アイテムが決まり、Craftie Homeとしての希望の色がまとまったところで、実際のマスターサンプルづくりをパジコの松井さんへ託します。
「お部屋に迎えたくなる」シーンを提案
マスターサンプルができ上がると、いよいよ撮影です。Craftie Home Boxで伝えたいのは、作る楽しさであり、それを暮らしの中で生かす喜び。「ほんの少し手を加えると おうちが愛おしい場所になる」が、すっと伝わるようなビジュアルを考えていきます。
撮影前日は毎回、全カットを最終コーディネート。実際にスタイリングしてみてスマホで写真を撮り、用意する小道具をリストアップ。粛々と準備を進めているつもりでも、いつも前日は大わらわ。シーンにちらっと映り込ませたい生花は前日に調達するので、近所のフラワーショップを4、5件はしごするのはもはやルーティーン。毎回、試験前のラストスパートの追い込み気分です。
今回のスタイリングのポイントは、「インテリアクレイのある暮らしっていいな」が伝わるシーン。クレイがあるだけで、空間がぐっとおしゃれになる。目指すのはそんなビジュアルです。
撮影当日、大理石風の天板を使ったらとってもいい感じに。用意したParisの洋書はクレイの大きさにちょうどいいサイズ。Kinfolkの大きな本に重ねたら、おしゃれな1シーンになりました。
ボンボンホルダーは、韓国インテリアで人気のファブリックポスターもちら見せして。
撮影日には、スタイリングシーンのほか、制作シーンや動画も一気に撮ります。毎回、20カットを超える盛りだくさんの撮影は、まさに時間との戦い。モデルさんやカメラマンさんのプロフェッショナルな仕事ぶりに頭の下がる思いです。
手軽な時代に、あえて手作りする楽しさを
撮影が終了すると、ひと山超えた感。でも、ここからが商品紹介や特集記事、小冊子など、あらゆる原稿の締め切りがどっと押し寄せます。このタイミングでインテリアクレイの魅力をさらに深掘りするのです。仕入れ担当者へ根掘り葉掘りの社内インタビューを行うことも。

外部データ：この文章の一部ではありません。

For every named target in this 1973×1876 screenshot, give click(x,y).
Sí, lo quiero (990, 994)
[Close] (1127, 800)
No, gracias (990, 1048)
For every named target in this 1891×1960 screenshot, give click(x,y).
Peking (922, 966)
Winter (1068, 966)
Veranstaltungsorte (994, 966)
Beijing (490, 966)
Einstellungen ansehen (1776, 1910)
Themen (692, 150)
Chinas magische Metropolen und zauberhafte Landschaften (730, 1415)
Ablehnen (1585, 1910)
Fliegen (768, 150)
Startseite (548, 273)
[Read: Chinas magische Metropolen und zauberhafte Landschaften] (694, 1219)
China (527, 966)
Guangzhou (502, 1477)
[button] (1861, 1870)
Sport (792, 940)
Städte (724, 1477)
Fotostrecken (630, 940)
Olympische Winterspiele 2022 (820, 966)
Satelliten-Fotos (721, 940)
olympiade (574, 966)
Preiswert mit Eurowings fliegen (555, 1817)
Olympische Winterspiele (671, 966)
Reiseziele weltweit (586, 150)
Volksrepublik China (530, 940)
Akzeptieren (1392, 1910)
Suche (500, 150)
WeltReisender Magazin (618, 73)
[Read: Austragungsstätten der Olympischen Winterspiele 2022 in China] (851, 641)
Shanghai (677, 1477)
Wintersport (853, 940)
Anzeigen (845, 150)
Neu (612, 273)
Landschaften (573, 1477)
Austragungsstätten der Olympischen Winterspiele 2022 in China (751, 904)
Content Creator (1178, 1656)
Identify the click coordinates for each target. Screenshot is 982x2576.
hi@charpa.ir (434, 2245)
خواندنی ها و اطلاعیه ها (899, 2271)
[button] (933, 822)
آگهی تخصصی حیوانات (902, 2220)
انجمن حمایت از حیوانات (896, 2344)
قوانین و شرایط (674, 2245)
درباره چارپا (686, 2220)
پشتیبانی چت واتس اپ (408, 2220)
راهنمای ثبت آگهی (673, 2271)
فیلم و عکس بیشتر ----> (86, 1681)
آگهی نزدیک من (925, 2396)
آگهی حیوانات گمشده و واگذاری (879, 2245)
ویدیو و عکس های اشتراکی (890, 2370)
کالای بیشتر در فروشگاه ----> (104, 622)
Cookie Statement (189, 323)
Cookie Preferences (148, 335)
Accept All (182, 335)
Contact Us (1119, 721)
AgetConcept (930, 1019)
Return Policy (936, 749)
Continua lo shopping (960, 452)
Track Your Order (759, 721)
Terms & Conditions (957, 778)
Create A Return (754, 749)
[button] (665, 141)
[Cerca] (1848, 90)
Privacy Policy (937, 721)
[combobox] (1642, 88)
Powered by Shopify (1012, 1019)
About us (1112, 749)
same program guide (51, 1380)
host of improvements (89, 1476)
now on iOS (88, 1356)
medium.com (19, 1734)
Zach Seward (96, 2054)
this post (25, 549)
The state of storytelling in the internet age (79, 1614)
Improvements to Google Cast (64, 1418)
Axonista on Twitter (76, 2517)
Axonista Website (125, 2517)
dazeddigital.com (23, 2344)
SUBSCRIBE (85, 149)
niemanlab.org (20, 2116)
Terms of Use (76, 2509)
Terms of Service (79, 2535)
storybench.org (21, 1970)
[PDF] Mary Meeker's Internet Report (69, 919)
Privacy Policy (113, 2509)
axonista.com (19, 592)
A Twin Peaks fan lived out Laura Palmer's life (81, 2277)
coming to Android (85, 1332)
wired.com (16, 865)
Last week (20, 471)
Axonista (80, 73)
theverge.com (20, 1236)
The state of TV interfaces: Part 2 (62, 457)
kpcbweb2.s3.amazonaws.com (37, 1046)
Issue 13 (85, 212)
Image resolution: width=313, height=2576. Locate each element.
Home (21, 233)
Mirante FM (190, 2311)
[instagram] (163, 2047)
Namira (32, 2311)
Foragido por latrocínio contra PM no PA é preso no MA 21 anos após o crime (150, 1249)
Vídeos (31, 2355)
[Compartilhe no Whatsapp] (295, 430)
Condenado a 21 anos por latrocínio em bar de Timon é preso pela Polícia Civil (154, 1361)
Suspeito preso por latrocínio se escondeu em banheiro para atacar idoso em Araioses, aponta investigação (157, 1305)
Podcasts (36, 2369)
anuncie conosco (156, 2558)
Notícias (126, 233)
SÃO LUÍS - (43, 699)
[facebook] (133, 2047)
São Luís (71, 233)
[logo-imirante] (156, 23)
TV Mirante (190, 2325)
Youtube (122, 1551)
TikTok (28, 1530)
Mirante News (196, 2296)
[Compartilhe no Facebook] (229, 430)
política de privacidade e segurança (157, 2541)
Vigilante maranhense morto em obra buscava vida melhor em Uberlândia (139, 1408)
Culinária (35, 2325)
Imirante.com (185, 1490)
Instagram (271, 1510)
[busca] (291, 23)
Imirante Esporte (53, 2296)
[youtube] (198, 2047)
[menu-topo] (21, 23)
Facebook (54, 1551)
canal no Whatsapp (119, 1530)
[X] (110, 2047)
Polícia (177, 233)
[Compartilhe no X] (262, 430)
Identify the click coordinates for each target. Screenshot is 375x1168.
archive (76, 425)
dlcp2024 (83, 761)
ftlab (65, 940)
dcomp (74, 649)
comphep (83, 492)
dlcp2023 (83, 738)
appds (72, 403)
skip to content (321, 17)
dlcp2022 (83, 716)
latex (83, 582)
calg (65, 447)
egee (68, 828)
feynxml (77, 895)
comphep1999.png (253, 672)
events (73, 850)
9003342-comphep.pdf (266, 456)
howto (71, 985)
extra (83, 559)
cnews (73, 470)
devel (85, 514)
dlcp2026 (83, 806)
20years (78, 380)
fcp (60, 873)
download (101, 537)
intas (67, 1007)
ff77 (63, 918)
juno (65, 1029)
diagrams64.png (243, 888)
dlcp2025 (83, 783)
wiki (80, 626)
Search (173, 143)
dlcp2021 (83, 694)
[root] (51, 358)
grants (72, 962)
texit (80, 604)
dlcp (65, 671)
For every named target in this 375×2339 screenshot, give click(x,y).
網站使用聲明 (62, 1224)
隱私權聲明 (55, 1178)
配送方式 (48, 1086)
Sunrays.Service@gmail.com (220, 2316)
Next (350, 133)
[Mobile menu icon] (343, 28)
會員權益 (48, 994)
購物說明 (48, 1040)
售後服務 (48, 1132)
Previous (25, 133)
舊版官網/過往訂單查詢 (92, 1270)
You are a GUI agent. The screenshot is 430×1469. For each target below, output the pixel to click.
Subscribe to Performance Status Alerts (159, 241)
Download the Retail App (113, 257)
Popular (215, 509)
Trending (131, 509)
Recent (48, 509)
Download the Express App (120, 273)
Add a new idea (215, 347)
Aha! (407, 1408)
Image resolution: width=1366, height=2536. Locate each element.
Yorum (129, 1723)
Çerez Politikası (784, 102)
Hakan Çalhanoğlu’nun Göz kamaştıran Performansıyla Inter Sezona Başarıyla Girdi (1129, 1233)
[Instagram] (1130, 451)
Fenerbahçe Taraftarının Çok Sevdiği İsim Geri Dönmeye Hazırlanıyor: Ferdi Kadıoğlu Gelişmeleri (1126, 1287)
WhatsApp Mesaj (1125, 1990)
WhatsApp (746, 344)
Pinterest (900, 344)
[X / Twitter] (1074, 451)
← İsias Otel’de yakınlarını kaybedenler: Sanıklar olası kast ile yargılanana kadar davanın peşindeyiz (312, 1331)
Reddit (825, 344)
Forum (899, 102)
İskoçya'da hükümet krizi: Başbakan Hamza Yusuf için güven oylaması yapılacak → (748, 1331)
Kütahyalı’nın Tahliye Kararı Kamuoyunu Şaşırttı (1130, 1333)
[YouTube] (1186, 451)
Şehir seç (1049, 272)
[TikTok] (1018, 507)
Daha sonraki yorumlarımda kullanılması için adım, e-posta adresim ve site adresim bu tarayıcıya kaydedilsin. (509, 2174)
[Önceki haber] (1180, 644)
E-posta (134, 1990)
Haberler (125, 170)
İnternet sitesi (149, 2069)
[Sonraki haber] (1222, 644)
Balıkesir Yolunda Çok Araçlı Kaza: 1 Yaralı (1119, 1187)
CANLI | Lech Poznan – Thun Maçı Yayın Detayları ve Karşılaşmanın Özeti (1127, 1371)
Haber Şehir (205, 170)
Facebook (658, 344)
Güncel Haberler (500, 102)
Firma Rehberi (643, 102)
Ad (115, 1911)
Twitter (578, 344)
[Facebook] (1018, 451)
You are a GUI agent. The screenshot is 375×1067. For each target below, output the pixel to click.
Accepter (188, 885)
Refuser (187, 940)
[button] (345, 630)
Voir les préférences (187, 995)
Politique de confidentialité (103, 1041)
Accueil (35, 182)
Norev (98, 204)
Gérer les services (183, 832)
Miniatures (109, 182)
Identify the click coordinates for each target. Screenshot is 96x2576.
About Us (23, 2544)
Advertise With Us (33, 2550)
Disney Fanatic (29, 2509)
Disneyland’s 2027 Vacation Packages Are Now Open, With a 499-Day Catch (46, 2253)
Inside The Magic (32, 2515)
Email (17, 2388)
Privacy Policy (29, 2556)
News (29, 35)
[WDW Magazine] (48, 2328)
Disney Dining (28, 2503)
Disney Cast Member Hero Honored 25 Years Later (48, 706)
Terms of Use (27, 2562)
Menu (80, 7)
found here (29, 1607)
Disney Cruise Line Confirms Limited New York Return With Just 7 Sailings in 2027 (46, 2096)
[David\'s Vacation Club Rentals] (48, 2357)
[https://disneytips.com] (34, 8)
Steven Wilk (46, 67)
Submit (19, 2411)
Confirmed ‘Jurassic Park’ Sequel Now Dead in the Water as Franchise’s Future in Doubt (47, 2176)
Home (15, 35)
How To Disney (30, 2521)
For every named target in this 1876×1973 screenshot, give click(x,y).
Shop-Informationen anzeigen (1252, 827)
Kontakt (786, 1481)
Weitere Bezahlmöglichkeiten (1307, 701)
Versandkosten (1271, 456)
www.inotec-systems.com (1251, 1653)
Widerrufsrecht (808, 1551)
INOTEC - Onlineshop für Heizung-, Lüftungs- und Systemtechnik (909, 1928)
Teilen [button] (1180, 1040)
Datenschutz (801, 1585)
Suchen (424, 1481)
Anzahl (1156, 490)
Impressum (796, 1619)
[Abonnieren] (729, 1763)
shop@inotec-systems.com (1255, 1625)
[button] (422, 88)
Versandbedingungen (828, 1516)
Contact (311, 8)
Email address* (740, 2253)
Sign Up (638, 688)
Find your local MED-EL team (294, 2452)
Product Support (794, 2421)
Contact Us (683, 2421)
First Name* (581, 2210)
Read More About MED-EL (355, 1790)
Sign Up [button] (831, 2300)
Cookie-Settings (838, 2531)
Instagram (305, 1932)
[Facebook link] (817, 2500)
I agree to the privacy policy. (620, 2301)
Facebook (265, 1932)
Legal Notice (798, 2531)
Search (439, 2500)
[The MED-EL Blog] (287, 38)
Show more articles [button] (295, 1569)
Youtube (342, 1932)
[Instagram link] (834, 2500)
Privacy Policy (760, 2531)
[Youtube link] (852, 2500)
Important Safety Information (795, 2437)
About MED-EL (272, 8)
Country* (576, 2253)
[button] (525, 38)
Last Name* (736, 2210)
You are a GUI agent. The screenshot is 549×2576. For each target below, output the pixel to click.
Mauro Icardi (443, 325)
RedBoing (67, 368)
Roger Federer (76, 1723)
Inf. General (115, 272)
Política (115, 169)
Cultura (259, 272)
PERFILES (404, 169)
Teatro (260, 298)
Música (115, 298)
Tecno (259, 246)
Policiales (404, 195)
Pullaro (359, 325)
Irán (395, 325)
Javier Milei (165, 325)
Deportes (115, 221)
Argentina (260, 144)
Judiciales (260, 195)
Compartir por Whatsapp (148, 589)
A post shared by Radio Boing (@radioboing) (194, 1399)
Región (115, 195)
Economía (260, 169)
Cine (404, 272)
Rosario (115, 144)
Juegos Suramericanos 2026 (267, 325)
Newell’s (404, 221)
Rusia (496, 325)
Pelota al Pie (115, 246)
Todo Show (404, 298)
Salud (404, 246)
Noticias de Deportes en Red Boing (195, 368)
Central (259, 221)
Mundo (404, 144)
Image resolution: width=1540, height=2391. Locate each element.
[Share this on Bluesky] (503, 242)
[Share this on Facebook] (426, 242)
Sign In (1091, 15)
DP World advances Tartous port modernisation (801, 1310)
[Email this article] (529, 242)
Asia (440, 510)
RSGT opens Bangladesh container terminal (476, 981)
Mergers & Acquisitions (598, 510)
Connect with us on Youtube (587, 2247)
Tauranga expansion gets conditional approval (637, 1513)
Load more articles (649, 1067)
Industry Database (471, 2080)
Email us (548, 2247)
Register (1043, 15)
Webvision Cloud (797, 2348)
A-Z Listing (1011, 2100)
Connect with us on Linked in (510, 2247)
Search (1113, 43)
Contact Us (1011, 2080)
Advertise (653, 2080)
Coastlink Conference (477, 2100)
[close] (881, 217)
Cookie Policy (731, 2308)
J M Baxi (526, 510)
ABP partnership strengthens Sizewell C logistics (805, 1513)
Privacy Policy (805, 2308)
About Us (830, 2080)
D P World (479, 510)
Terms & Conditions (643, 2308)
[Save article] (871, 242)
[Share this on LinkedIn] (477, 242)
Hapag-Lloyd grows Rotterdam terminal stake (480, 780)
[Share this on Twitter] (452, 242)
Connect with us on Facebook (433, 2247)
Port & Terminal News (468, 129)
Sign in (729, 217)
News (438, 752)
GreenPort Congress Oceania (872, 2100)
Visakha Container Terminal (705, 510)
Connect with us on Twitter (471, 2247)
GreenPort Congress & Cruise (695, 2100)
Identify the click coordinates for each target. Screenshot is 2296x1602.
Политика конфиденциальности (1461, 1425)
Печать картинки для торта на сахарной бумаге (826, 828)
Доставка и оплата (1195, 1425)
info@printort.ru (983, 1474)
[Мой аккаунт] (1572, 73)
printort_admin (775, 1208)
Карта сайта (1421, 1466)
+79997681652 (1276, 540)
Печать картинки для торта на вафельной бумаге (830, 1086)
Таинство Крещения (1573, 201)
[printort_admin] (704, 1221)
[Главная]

インテリアクレイの素晴らしさは? 「手ひとつでいろんなものを創造できるところ。『あったらいいな』と想像したものを思いのまま作れるところ」と仕入れ担当者。さらに、
「自分の誕生花をモチーフで刻んでチャームにしてもいいし、実用性を追求してたくさんフックがあるリングホルダーなんかを開発してもいい。なんなら、作りたいものがすぐに思い浮かばなくても、ただ粘土を手でこねているだけでもひんやり滑らかな手触りで癒される・・・」と語りだしたら止まらない様子。
手軽な時代にあえて手軽ではないことをする楽しさ。インテリアクレイにはそんな魅力があるのです。